Across the channel, the UK is facing its own strategic dilemmas. In September, Prime Minister Keir Starmer announced over £31 billion ($35.5 billion) in AI funding, but critics warned that the move handed too much control to US tech leaders, echoing broader European concerns about dependence on foreign technology. The US, meanwhile, remains the undisputed leader in AI capacity, holding about 75 percent of global AI supercomputer resources as of 2025, according to the 2025 State of AI report by Nathan Benaich and Air Street Capital. Former President Trump’s July executive order made clear America’s ambition: “The United States must not only lead in developing general-purpose and frontier AI capabilities, but also ensure that American AI technologies, standards, and governance models are adopted worldwide.”
On the corporate front, Google’s retreat from its Privacy Sandbox initiative marked the end of a much-touted effort to replace third-party cookies with a privacy-friendly alternative for personalized ads. The project, launched in 2019, struggled with regulatory scrutiny in the UK and US and faced lackluster industry adoption. On 18 October, Google Vice President Anthony Chavez announced, “We will be continuing our work to improve privacy across Chrome, Android and the web, but moving away from the Privacy Sandbox branding.” A spokesperson confirmed to AdWeek that Google was retiring the whole initiative, not just its technologies. The move signals a broader industry struggle to find effective privacy solutions that satisfy both users and regulators.

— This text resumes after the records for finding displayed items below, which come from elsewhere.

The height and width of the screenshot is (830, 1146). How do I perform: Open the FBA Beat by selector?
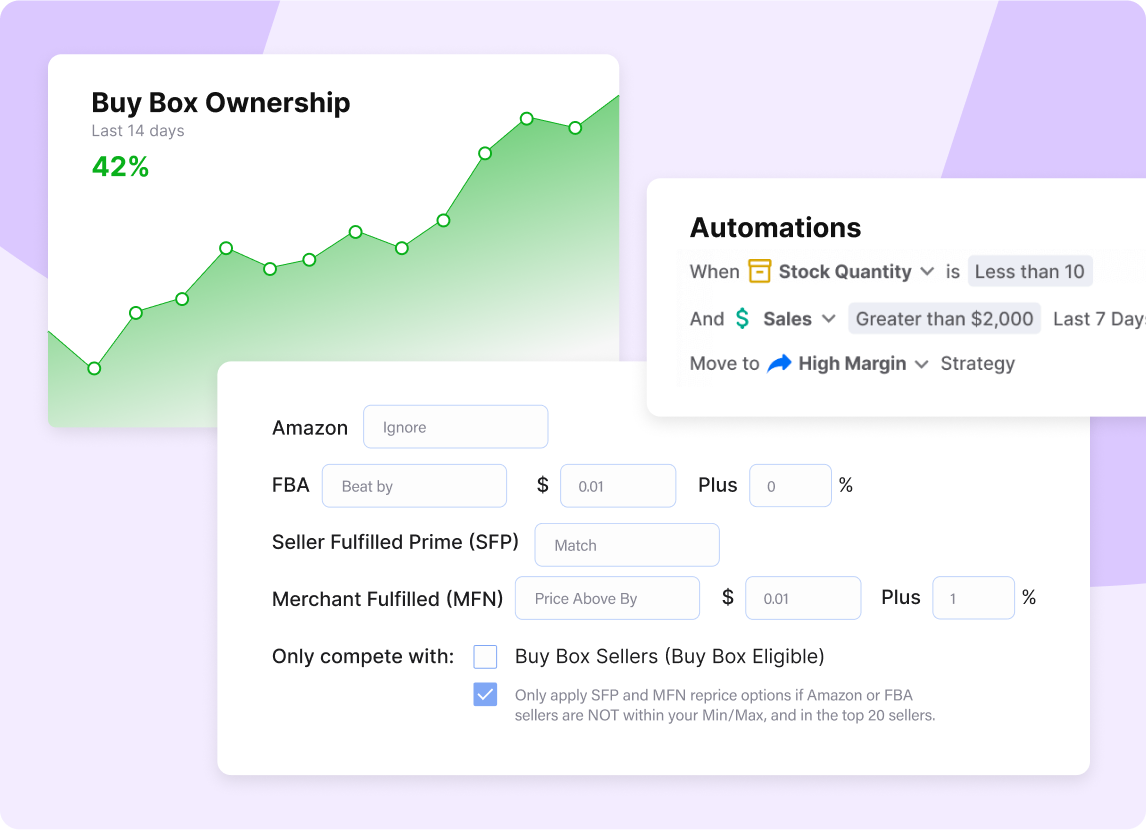[x=414, y=486]
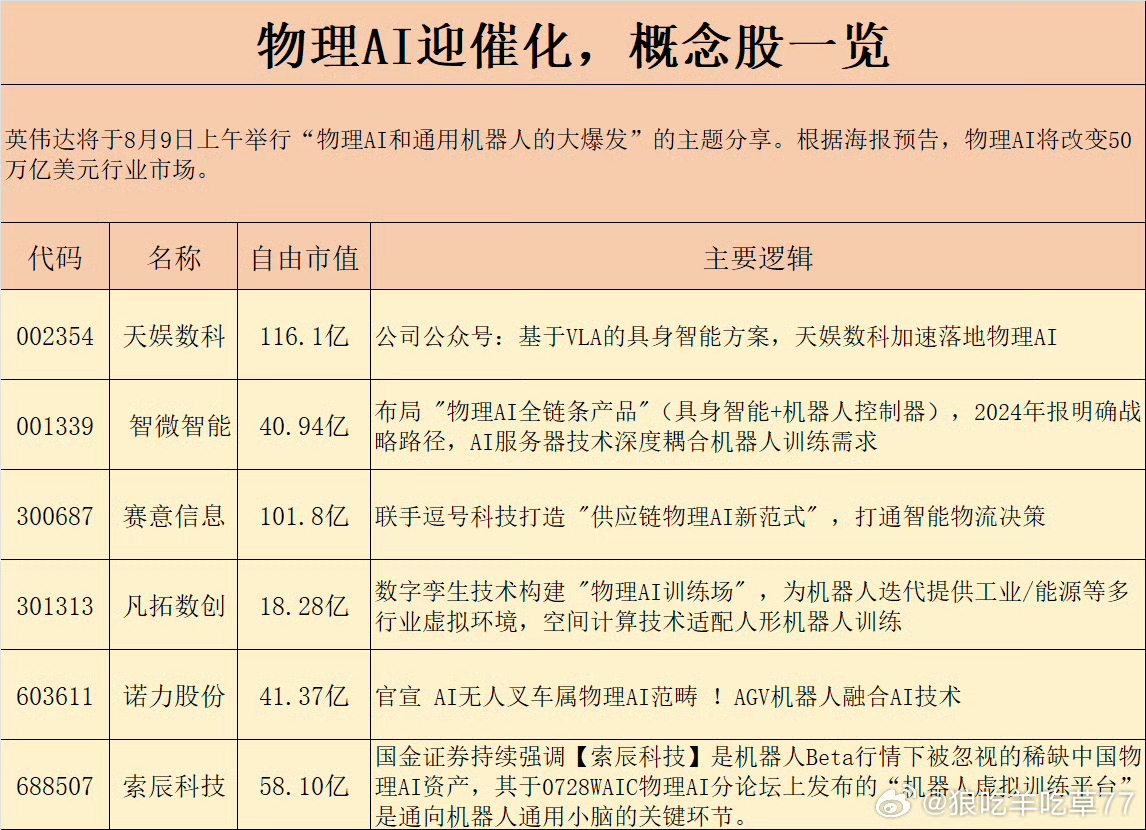Image resolution: width=1146 pixels, height=830 pixels.
Task: Click market value 116.1亿 cell
Action: pos(305,335)
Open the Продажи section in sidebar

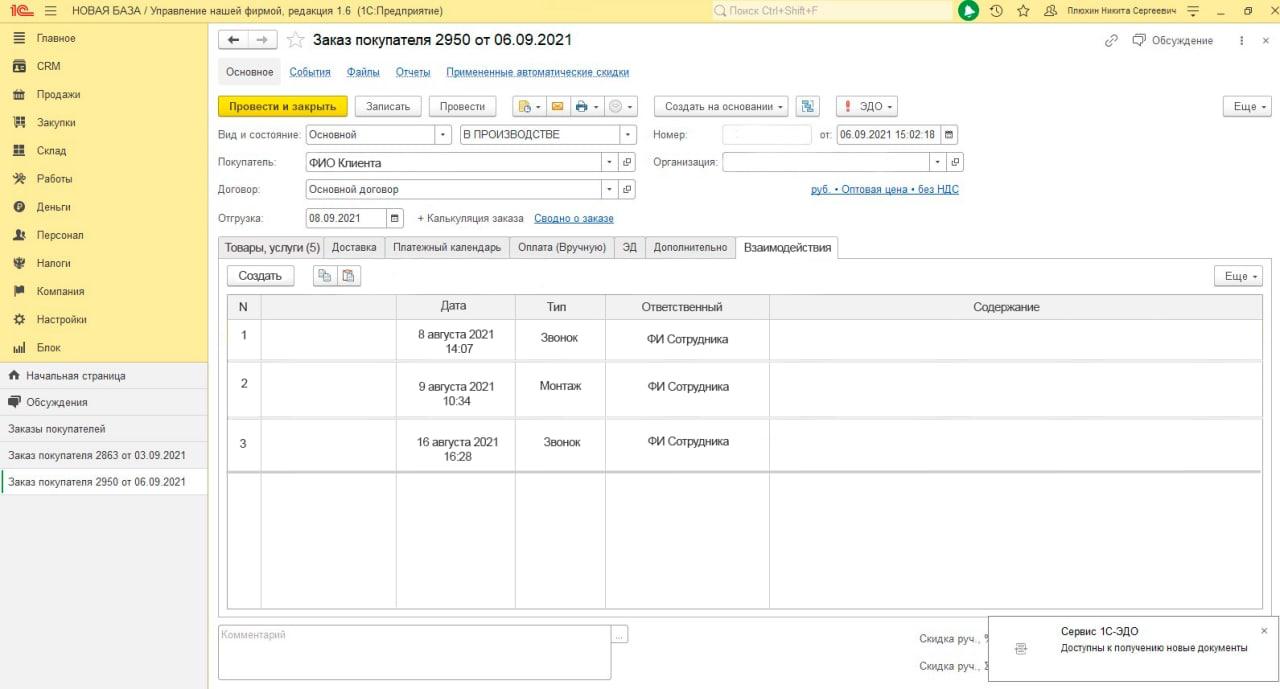coord(58,94)
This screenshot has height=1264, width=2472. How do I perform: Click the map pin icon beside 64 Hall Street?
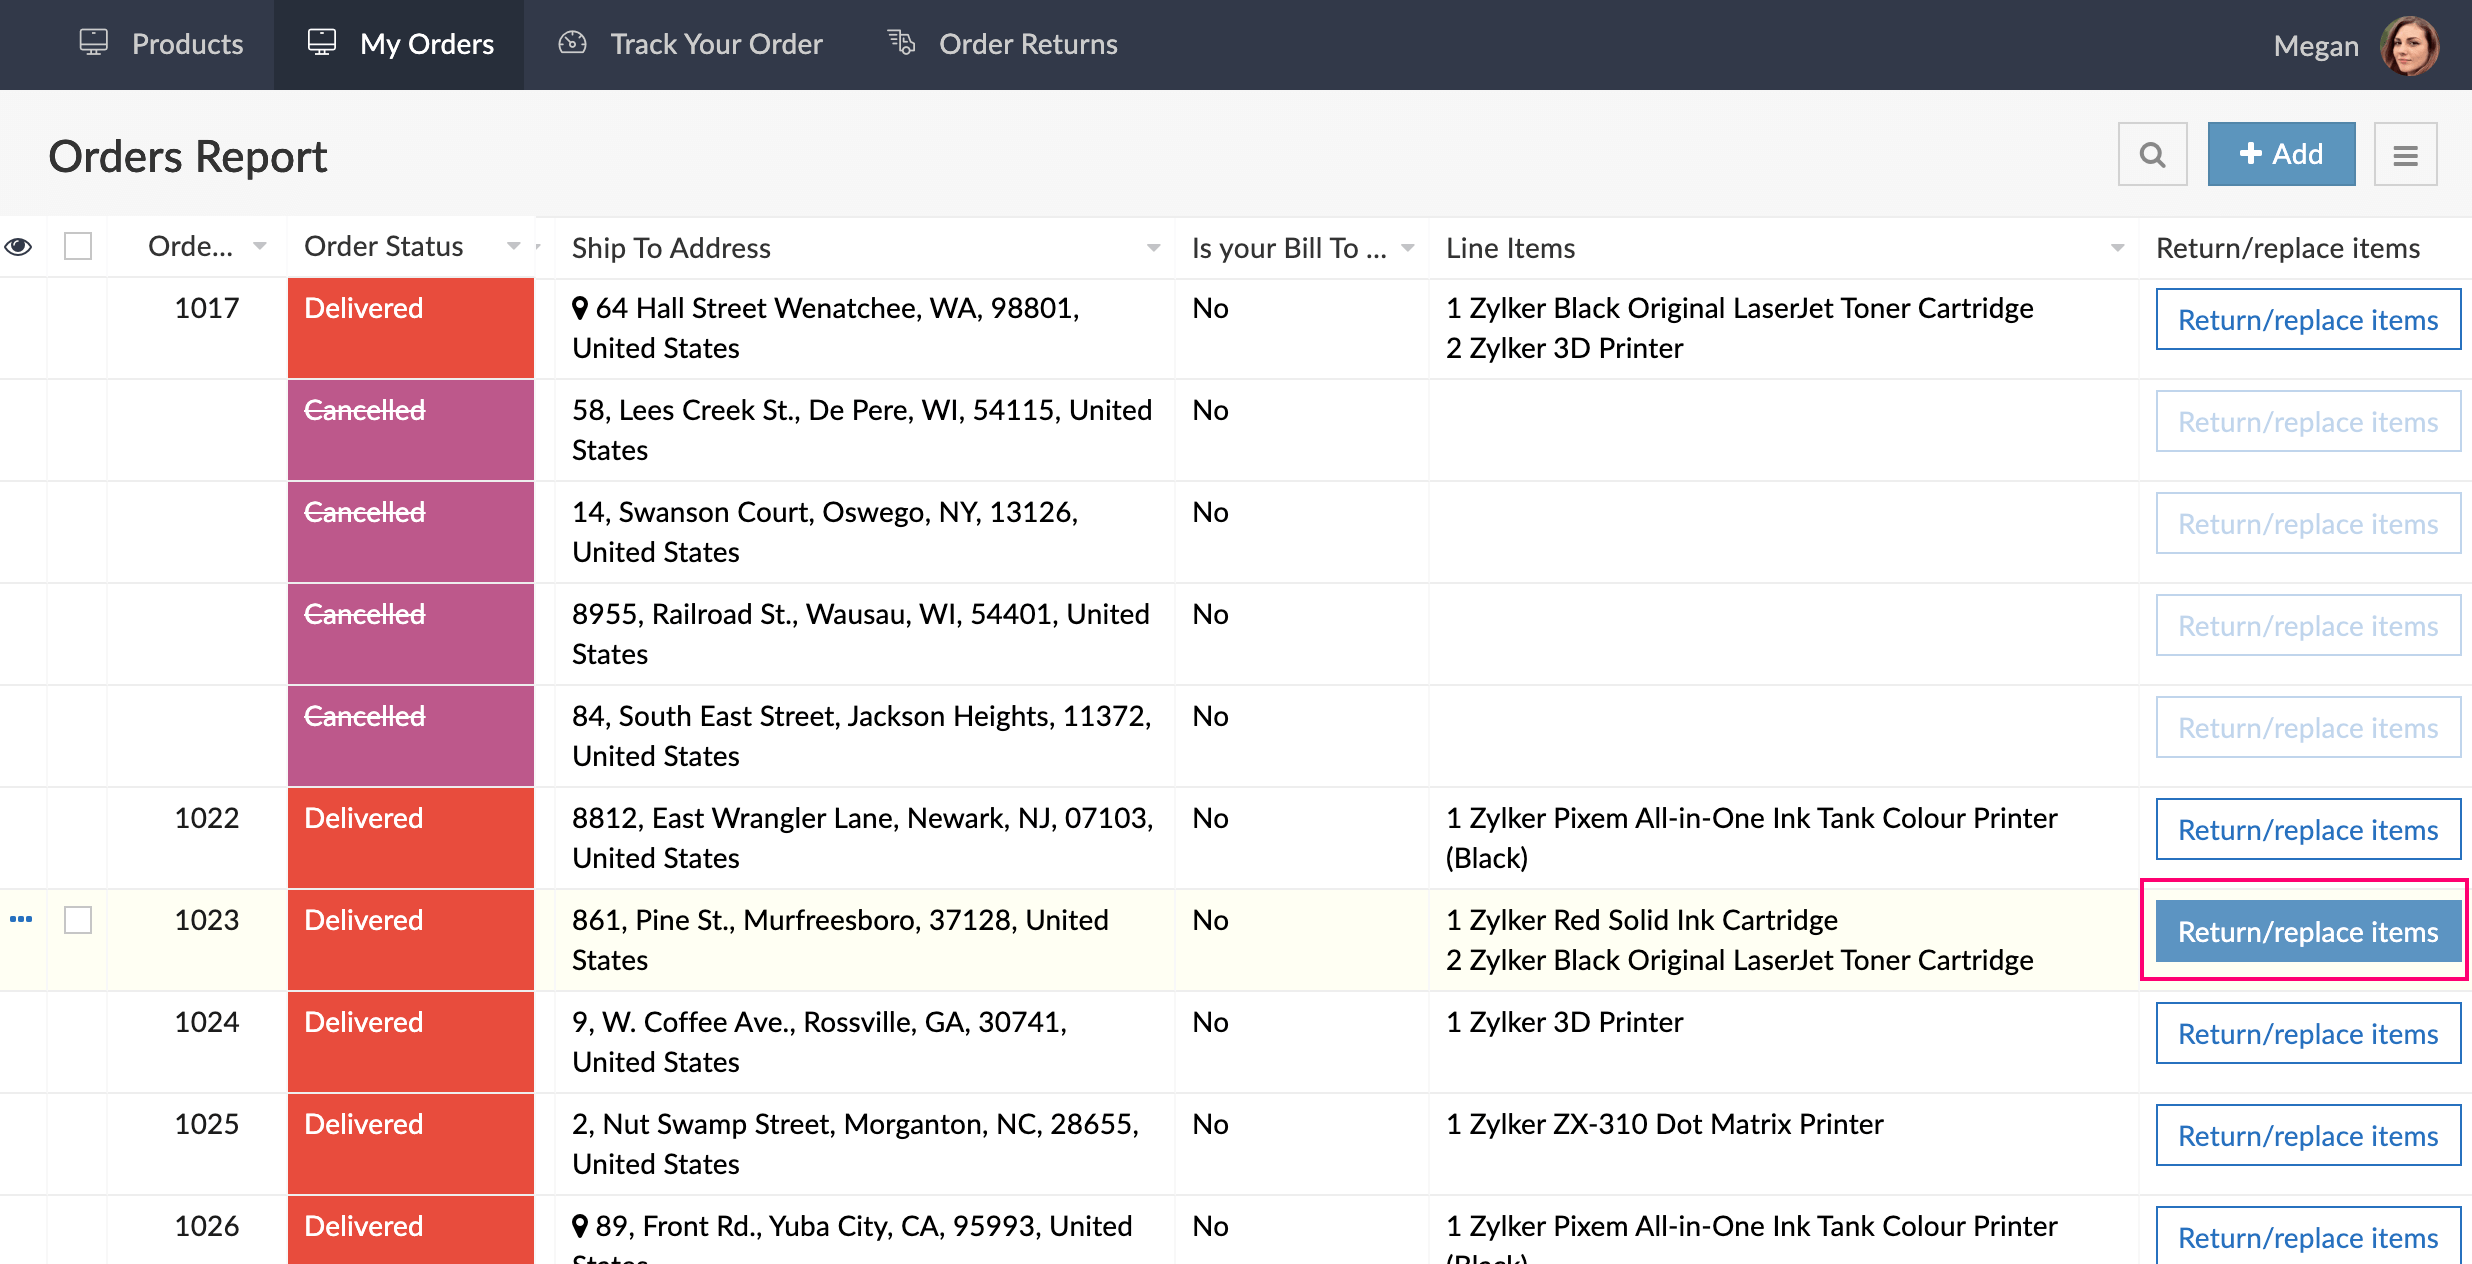coord(580,308)
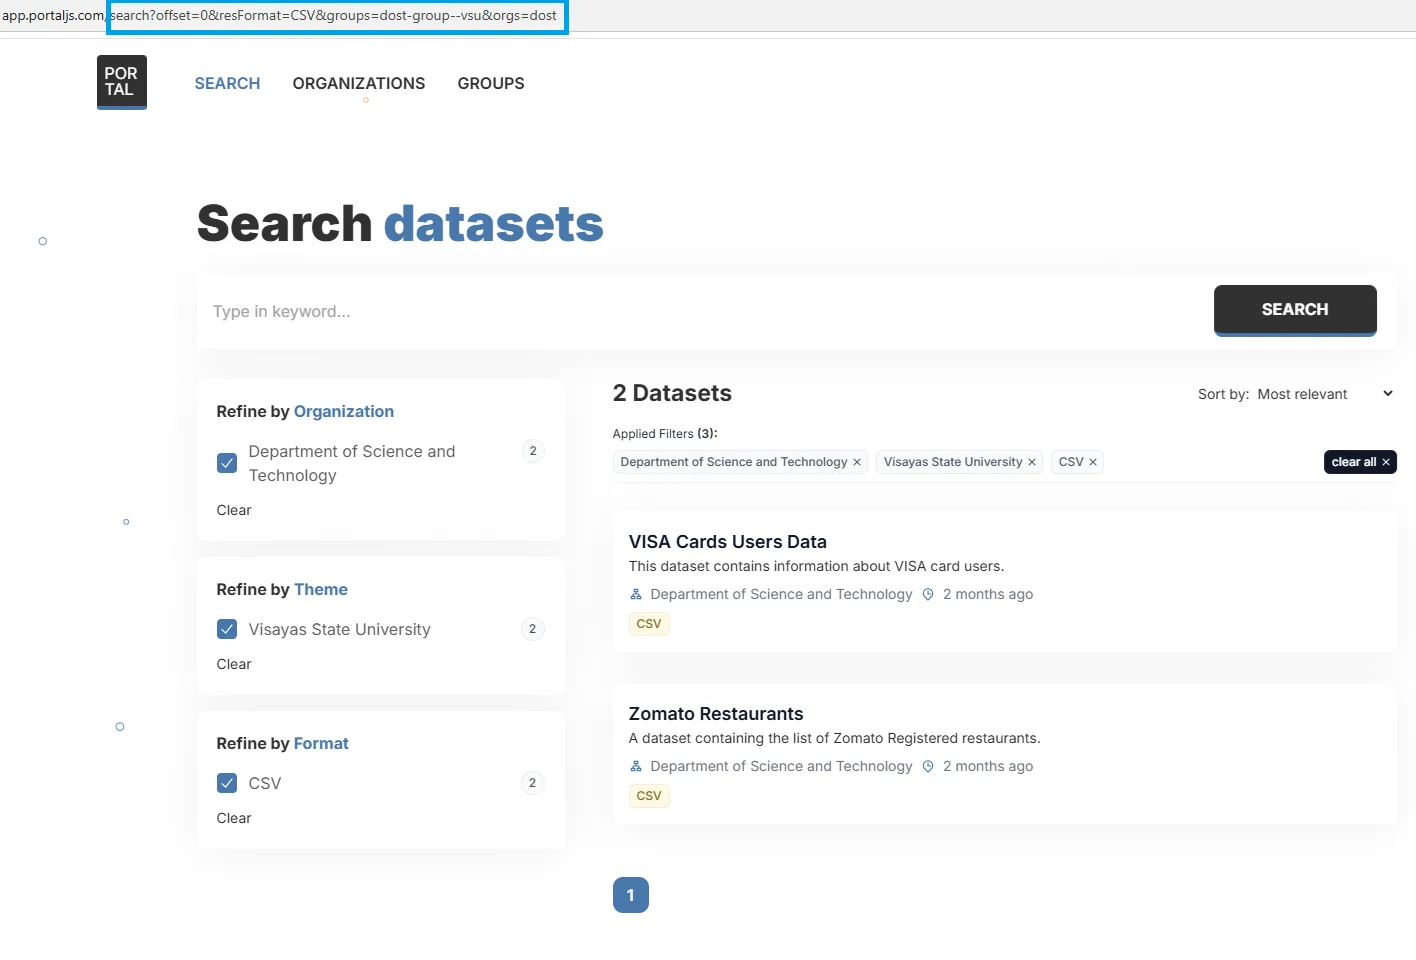The height and width of the screenshot is (960, 1416).
Task: Select page 1 in pagination
Action: 631,895
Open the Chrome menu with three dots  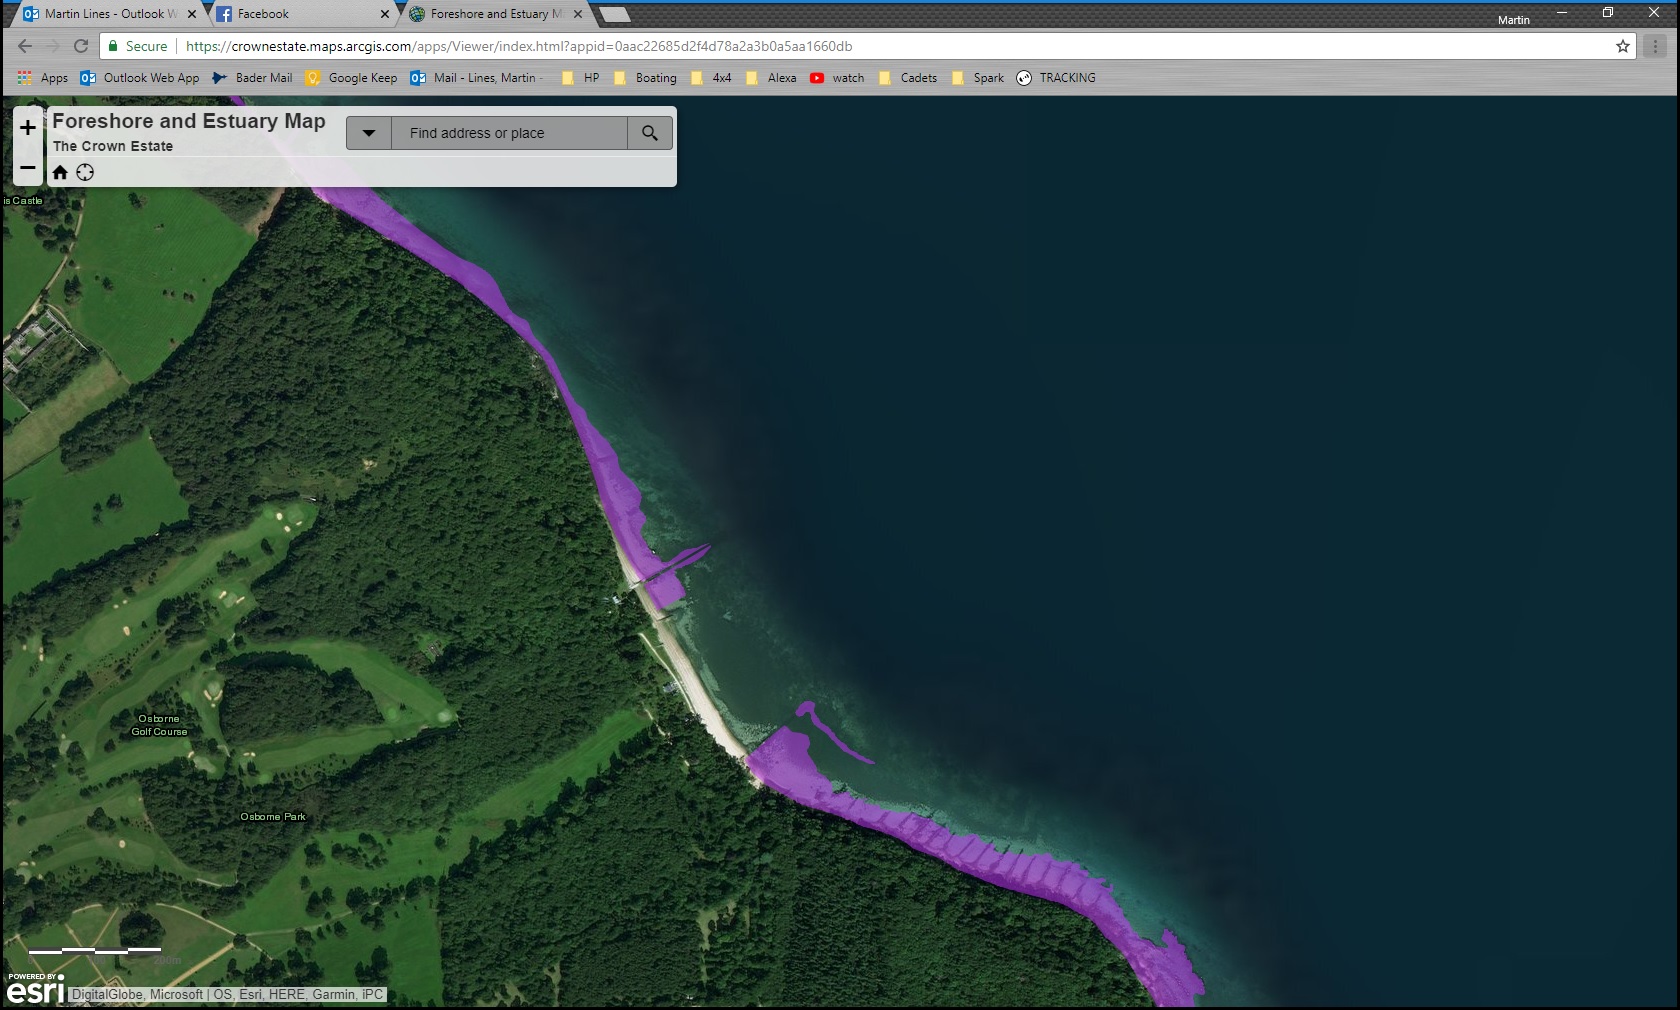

In Kenya, the tension between technological innovation and privacy is playing out in the realm of tax collection. The Kenya Revenue Authority (KRA) recently adopted AI and advanced data analytics to improve efficiency, but the move has sparked fears of government overreach into personal financial data. Addressing these concerns at the Annual Tax Summit, KRA Board Chair Ndiritu Muriithi insisted, “It’s not that we are out to get you; that’s not what we mean at all. We are not trying to invade your privacy or monitor your data. Our goal is simply to ensure that every Kenyan pays their fair share of taxes.” Muriithi explained that the new technology would streamline payments, reduce administrative costs, and help integrate small and medium enterprises into the formal tax system. Deputy Head of Public Service Josphat Nanok urged the KRA to “envision a fully integrated, seamless system that anchors strategic reforms in efficient service delivery.”
As governments and companies alike race to adapt, the challenge remains: how to foster innovation and efficiency without eroding the privacy and rights of individuals. The coming months will reveal whether these efforts lead to greater trust, or whether the pendulum swings too far in favor of deregulation and corporate power.